For some commentators high spot prices every two or three years seem to imply the market is not working, whereas in my view the opposite conclusion should be drawn. The spot market provides price signals of possible hydro shortages. Of course, the possibility of shortages occurs far more frequently than actual shortages, so it should not be surprising that hydro shortages seem to be occurring more frequently than ever. This is just the market doing its job.
Having said that, the droughts in 2001, 2003, and now in 2008 have been particularly severe, with hydro inflows around 75% of average for the first five months in each of those years. These inflows are the fourth, fifth, and sixth lowest in 82 years of records. The historical average for the last 82 years is for dry periods of this intensity to occur about once every eight years, whereas New Zealand has suffered three of them in the space of just seven years.
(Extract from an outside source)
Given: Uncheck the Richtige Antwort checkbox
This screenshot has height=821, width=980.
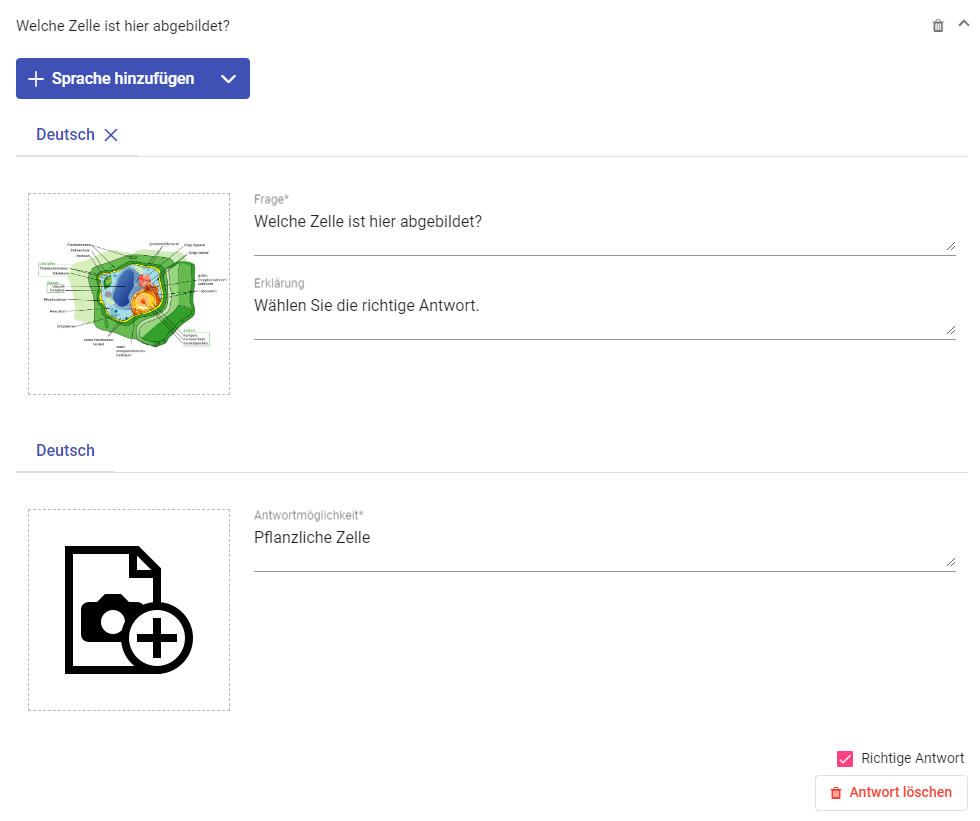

The hydro records also show that less severe droughts, when inflows over the January to May period were less than 85% of the average, occurred about once every four years since 1926. But over the last 10 years New Zealand has experienced seven such events. The 'weather gods' certainly haven’t been smiling on the New Zealand hydro system over the last decade.
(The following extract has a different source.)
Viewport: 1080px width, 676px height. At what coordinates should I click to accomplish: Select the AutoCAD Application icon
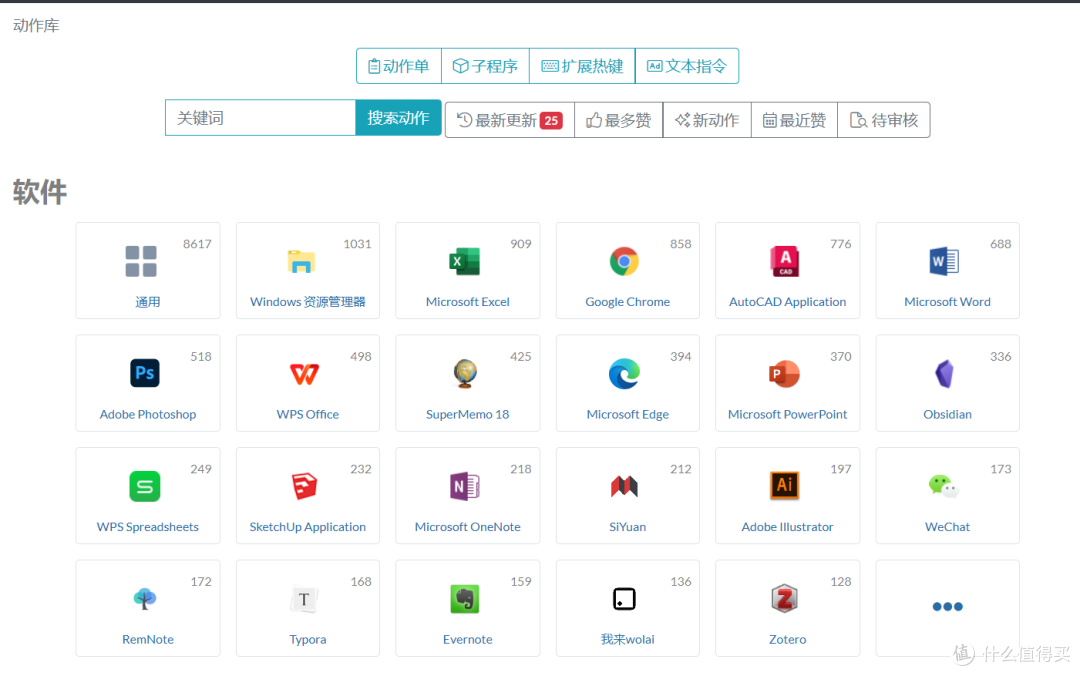click(785, 261)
Many readers may not realise the spot market for electricity – where generators, retailers and large industrial consumers buy and sell electricity on a half-hourly basis – was implemented in response to severe power rationing in 1992. The hydro shortage was so severe that voluntary power savings of 15 – 20% were eventually called for, and a potline at the Tiwai smelter was shut down. Dropping the potline was pretty drastic action but it was needed to achieve an immediate demand reduction of 5% for the country.
In 1992 the Electricity Corporation set wholesale prices a week ahead of time, and centrally managed the use of thermal and hydro resources. The Electricity Corporation maintained wholesale prices at about their normal levels until mid-May, despite low hydro lake levels right from the beginning of January, and when it did raise prices it faced a price cap of 15 cents a kilowatt-hour (kWh).
The severe rationing in 1992 occurred despite reasonable hydro inflows during January and February (about 95% of average). The Electricity Corporation generated power using the January and February inflows rather than using as much thermal generation as possible to conserve water and restore lake levels. The Electricity Corporation even closed down a thermal plant at Marsden on 12 March 1992 because it felt sure rainfall over autumn would be sufficient to meet electricity demand. The gas turbines at Stratford were not used to conserve hydro lakes until 8 May, and Otahuhu was not used for that purpose until 22 May 1992.
Put simply, the Electricity Corporation 'bet on the weather' because it wanted to keep prices low and because it took an 'engineering' approach to security of supply. If the usual rainfall patterns over mid-May to mid-June had occurred no one would have taken any notice of the risks the Electricity Corporation took with the country's power supply, but it lost that bet.
This contrasts with the situation under a spot market, where spot prices provide advanced warning of possible hydro shortages. The warning signals from high spot prices are more real because they carry large financial implications for buyers and sellers exposed to spot market prices. The low rainfall in 2008 means spot prices have been very high recently, reaching an average of 27.2 cents a kWh in May compared to 7.5 cents a kWh in normal months. The average prices for February, March and April were 13.8 cents, 12.9 cents, and 12.6 cents respectively.
The high spot prices in 2001, 2003, 2006, and now in 2008, have encouraged voluntary demand reductions well ahead of any need for public savings campaigns. The high spot prices have also ensured non-hydro generation has been used to its maximum given the fuel available to them. The net result is less reliance on public savings campaigns and a lower risk of 'black outs.'
The spot market is certainly not perfect but in my view it is performing a vital function in rationing electricity, preserving hydro generation, and helping us avoid 'black outs' this winter.
Carl Hansen is Chief Executive of M-co New Zealand and leads M-co's consulting practice.